Episode 2 – Side-channel Attacks
In this episode, we will display how some hardware wallets can be hacked with what is called a “side-channel attack.” Please note that this exploit doesn’t work on Ledger’s wallets.
Today, in the Donjon, we will introduce you to side-channel attacks. How are we able to hack an electronic cryptocurrency wallet in order to find the PIN code that should protect your access. The side-channel attack consists of recovering the hardware wallet’s PIN code and thus being able to use it without the owner’s knowledge. The principle of side-channel attacks is to observe the behavior of electronic wallets while they are computing a sensitive transaction. For example, the current consumption when the device handles a 1 will be different from the current consumption when the device handles a 9. A side-channel attack can be compared to a burglar who would use a stethoscope to listen to a safe and try to find the right combination with just the sound.
Firstly, we will start by opening the case. And then we can extract the integrated circuit. Here we have the heart of the hardware wallet. It is a microcontroller. It is this one that we will try to attack. We are going to weld some wires on the PCB to measure the power consumption of the circuit. Once the welds are finished, we will reconnect the wallet and put it on the test model. Now, we have everything set up.
We’re going to try and get the current consumption of the device while it’s running. I’m going to plug that into the oscilloscope. What we see here is just white noise. It’s just the idling components. It’s doing nothing and we’re going to try to put some random code PINs into the device and at the same time, record the current consumption and so that we can build a large database of PINs’ digit values corresponding to the current consumption. We see something emerging from the first digit. There’s one group here which has very high power consumption and the other one has very low power consumption. It’s a bit like if a digit leaves a different footprint but that means we can distinguish them easily just by looking at. Each of those bubbles is the power consumption associated to each of the digits of the PINs stored on the device. Once we have studied the electrical behavior for each PIN number, we will build a dictionary and then, on a real device, we will reuse this dictionary to try to identify the right PIN code to attack any hardware wallet of this brand.
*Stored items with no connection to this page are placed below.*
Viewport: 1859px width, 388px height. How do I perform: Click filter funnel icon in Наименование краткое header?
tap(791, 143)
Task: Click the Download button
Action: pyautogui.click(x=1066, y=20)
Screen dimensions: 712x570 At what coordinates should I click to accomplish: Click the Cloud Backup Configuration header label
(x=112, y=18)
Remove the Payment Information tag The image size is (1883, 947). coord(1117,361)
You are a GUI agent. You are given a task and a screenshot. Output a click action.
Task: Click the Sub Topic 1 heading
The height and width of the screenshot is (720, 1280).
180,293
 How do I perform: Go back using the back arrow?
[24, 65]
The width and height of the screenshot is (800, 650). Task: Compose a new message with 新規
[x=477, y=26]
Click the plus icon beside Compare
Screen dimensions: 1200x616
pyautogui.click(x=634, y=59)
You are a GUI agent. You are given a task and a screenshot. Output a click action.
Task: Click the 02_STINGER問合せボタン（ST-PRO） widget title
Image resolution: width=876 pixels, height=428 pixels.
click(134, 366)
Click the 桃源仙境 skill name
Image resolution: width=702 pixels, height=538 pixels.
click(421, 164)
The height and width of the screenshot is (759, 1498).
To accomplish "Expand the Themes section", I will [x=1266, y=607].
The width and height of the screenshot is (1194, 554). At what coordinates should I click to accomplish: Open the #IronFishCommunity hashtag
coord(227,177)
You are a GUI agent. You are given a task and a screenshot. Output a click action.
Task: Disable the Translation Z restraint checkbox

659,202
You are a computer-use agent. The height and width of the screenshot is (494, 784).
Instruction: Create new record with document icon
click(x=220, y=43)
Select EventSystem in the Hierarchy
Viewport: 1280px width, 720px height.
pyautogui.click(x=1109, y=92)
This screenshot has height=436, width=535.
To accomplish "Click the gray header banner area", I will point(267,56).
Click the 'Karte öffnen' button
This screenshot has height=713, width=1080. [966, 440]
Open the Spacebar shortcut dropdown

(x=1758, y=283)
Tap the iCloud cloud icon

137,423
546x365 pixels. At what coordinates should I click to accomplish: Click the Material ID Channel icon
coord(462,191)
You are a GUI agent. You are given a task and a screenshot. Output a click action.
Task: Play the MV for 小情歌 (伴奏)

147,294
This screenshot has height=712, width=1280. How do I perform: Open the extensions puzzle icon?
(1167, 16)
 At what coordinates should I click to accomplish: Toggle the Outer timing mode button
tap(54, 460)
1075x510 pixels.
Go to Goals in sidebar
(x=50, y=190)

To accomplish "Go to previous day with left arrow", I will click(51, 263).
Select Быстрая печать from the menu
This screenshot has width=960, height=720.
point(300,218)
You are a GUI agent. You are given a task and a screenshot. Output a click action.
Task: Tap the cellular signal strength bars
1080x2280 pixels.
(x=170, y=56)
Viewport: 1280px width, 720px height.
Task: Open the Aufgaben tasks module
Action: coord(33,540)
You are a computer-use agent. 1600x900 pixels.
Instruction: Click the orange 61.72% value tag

Now, what we’re going to do is use a script that will help us statistically match the record’s traces we’ve just acquired with the traces that are in the register. So, I run the script, and it will guess the numbers one by one. The PIN has been recovered: it’s 1-3-3-7. The attack is successful, so we can access the bottom of the wallet. After the Donjon successfully hacked this hardware wallet, the Donjon Masters reported the vulnerability to the manufacturer. This flaw has been fixed.